The Vietnamese imported ferrous scrap market witnessed a downtrend in terms of prices, with a limited recovery in demand before the lunar holidays. according to a source from a Vietnamese mill.
As per a trading source, “The market is very quiet here as the holiday is coming. We are receiving the same offer prices but have not concluded, seems like the situation is getting worse due to the Chinese closure.”
A Vietnamese mill source mentioned low demand after the previous week’s uptick, with anticipation building for the Lunar New Year.
US-origin HMS (80:20) bulk scrap hovered at around $405-410/t with no major inquiries heard from market participants for the week. On the other hand, H2 offers as of last weekend hovered around $400/t CFR Vietnam, as per a market source.
Vietnamese HS buyers held firm at $415/t CFR Vietnam, while traders stood at $420/t CFR, signaling a deadlock before the Lunar New Year holidays. Traders, not in a hurry to sell, reported steady offer levels but a lack of buyer interest. In South Korea, mills remained disinterested in the seaborne market, citing ample local scrap and higher overseas scrap prices compared to local rates.
A Japanese trader noted subdued demand from Vietnam, attributing it to Tokyo Steel’s recent price cut and a decline in supply-side prices.
Domestic market: Domestic Type 1 (thickness 3-6mm) bid prices on the last closing were observed at VND 9,900-10,300/kg delivered to a northern region mill, excluding VAT, as reported by a mill source. Similarly, in the southern region, bid prices for the same type were noted at VND 9,350-9,950/kg on the same period.

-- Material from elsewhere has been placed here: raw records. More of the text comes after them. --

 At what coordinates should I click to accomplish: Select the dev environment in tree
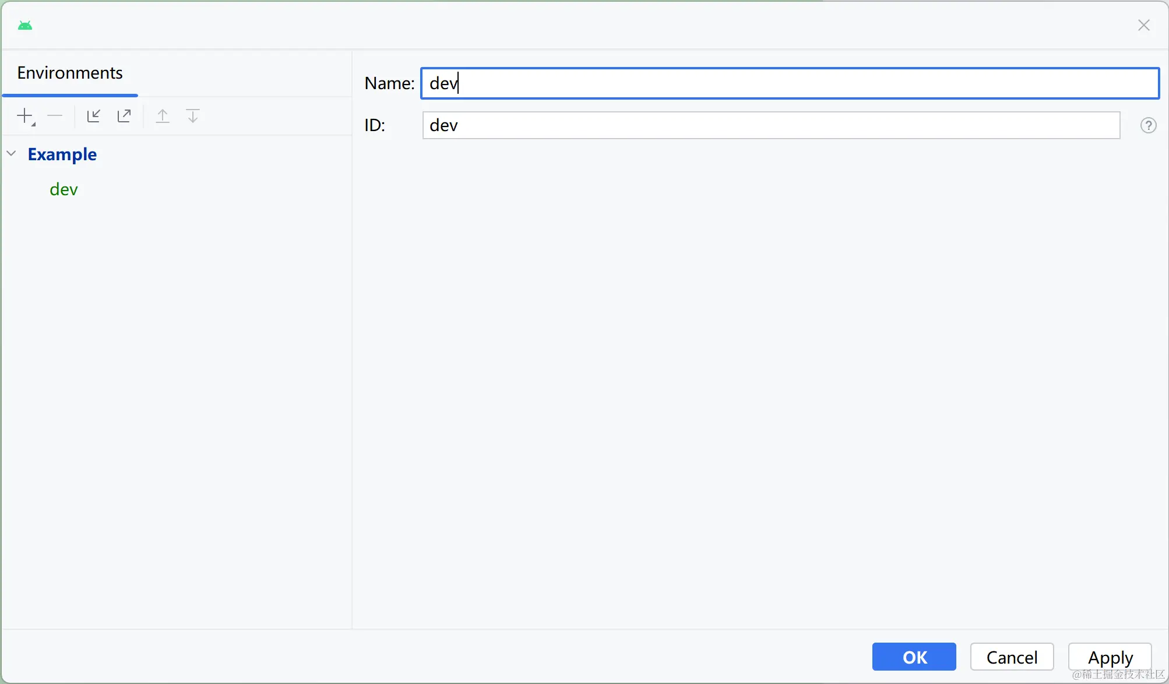pyautogui.click(x=64, y=189)
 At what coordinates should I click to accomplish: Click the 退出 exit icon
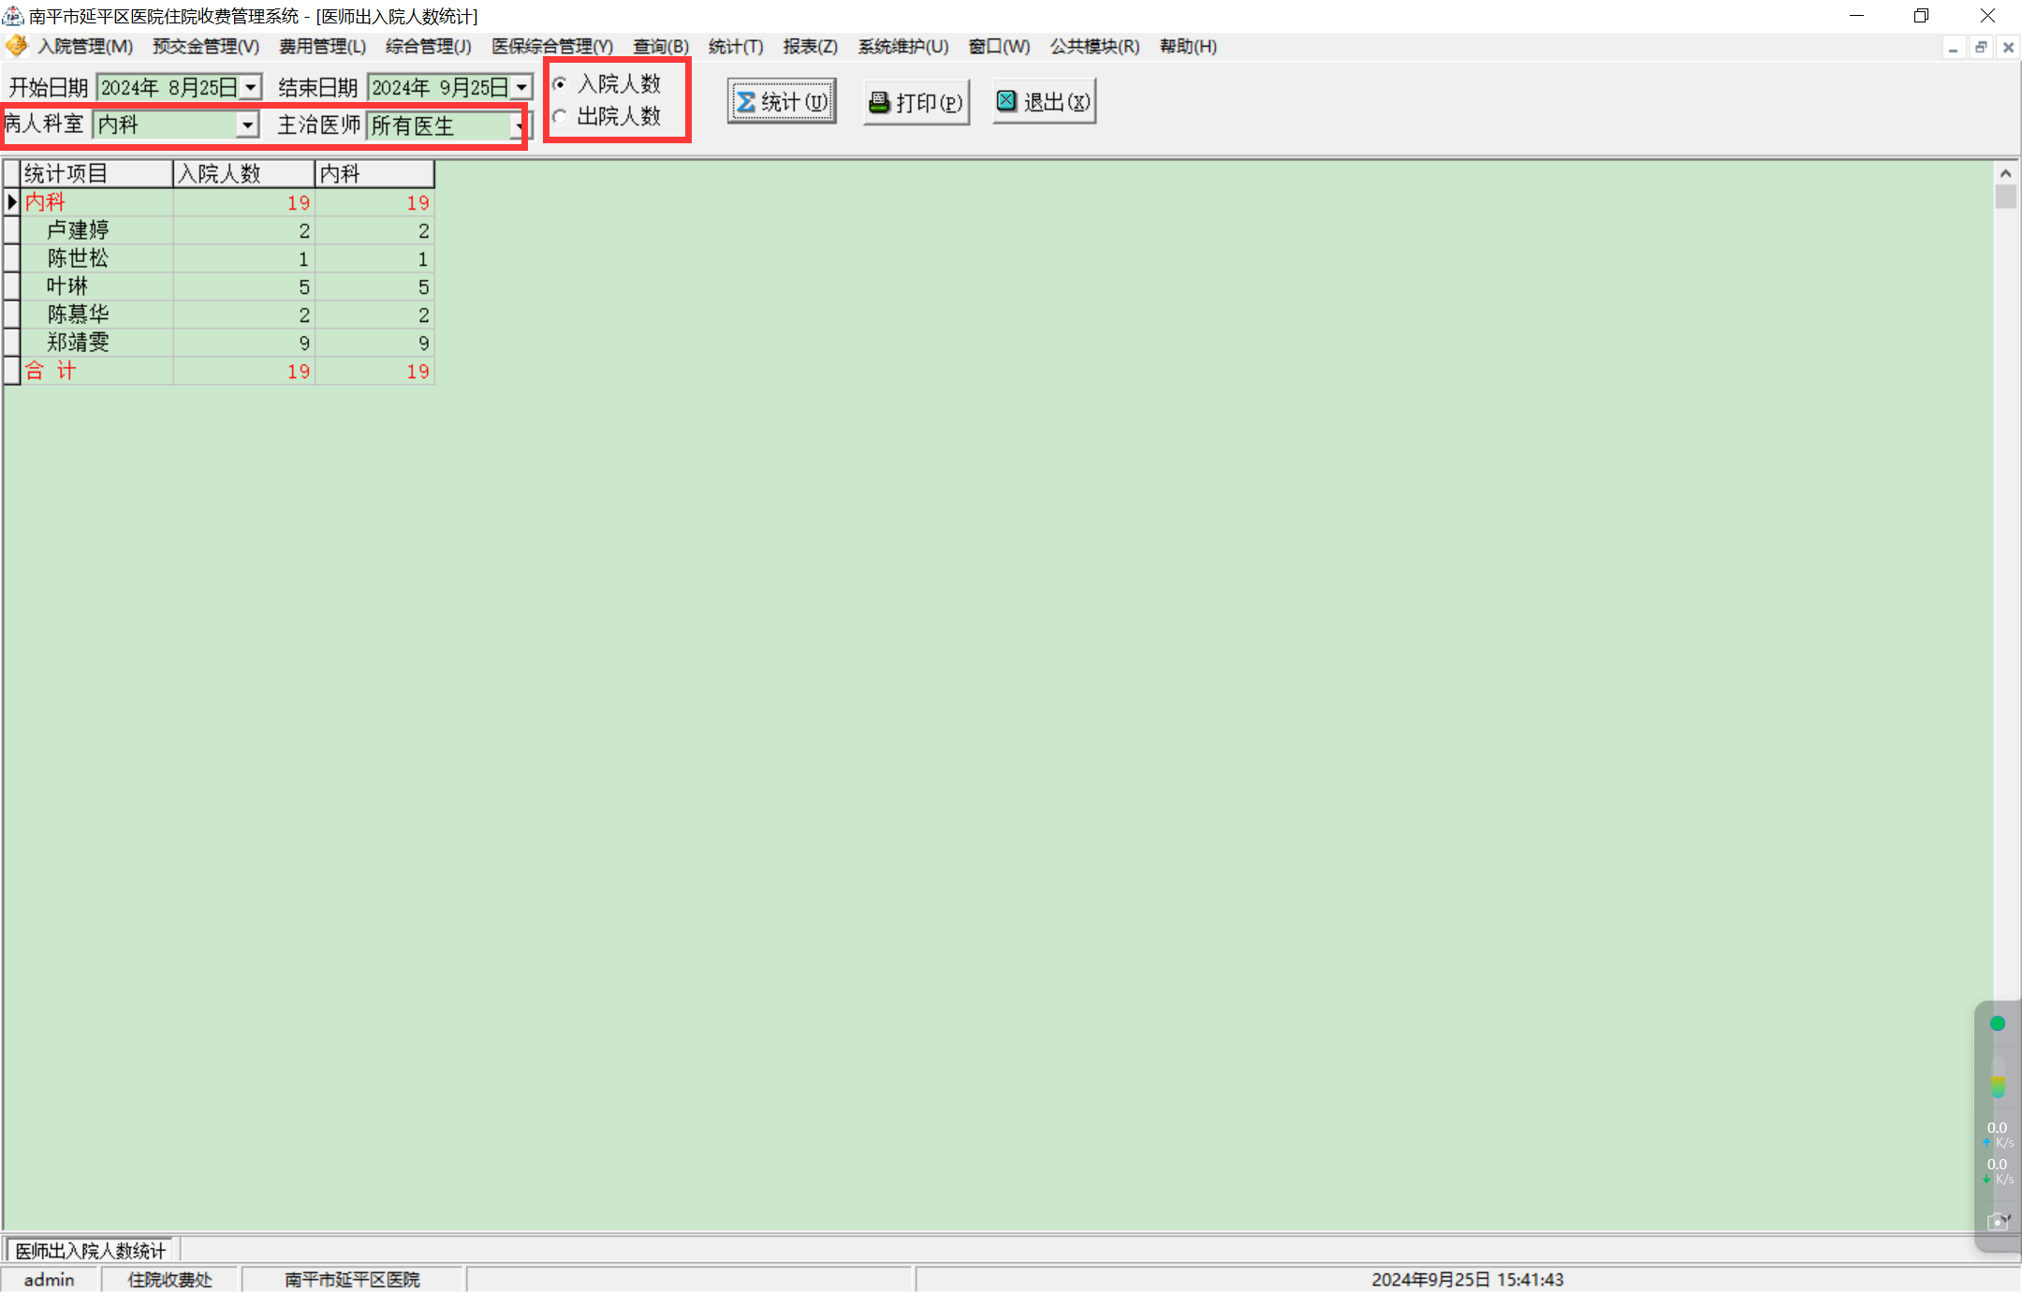1006,101
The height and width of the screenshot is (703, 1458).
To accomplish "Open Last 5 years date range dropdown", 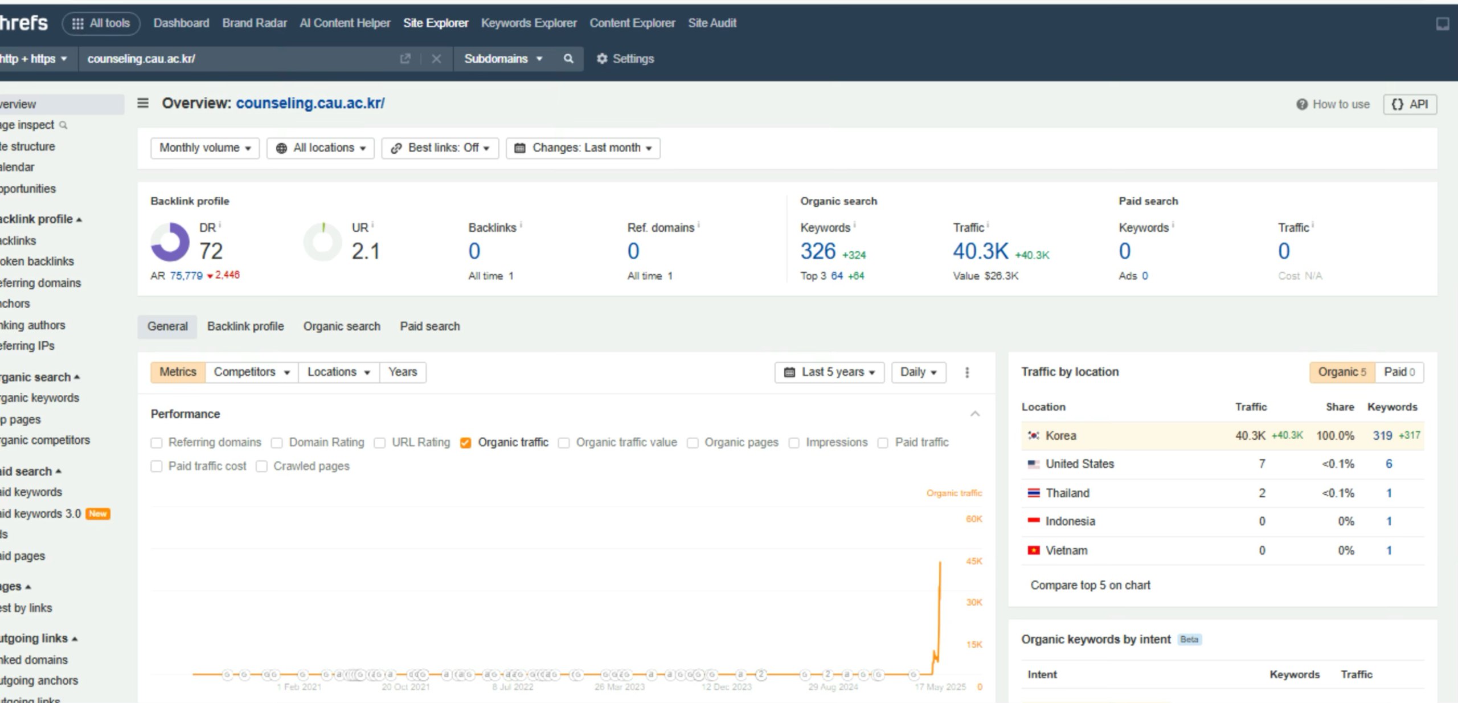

Hoa Phat has dropped monthly HRC (SAE1006, non-skinpass) prices for April-May’24 sales by $30/t m-o-m. Post-revision, effective prices are at VND 14,852/kg or $610/t CIF HCMC (southern region) against the previous price of VND 15,653/kg ($640/t) excluding VAT. The price drop came amid slow domestic demand along with competitive import offers from China with slow Chinese SHFE HRC futures
In the best-case scenario, Vietnam’s GDP could grow by 6.48% this year, according to the Central Institute for Economic Management. To navigate uncertainties, experts recommend the government capitalise on the country’s strengths, prioritise infrastructure projects, and invest in initiatives supporting short- and long-term growth. HSBC emphasises the need to enhance infrastructure, the workforce, and the business environment to attract investors. Board IV suggests implementing more support policies for businesses in 2024 while acknowledging that recovery requires time, resources, and support.
Exchange rate: The State Bank of Vietnam (SBV) lowered its reference rate by 0.02% to VND 23,954, while the dollar edged up 0.12% to VND 24,970 on the black market. Year-to-date, the dollar has increased by 0.61% against the dong. Globally, the dollar reached an eight-week high against major peers on Monday, with traders adjusting expectations for aggressive rate cuts by the Federal Reserve due to the resilient U.S. economy. The yen, Australian dollar, New Zealand dollar, and euro all saw declines against the stronger dollar. The dollar index hit 104.18, its highest level since December.
Outlook: Scrap imports into Vietnam are expected to stay low during the upcoming Lunar holidays as buyers are absent. Traders predict that domestic prices will receive short-term support post-holidays.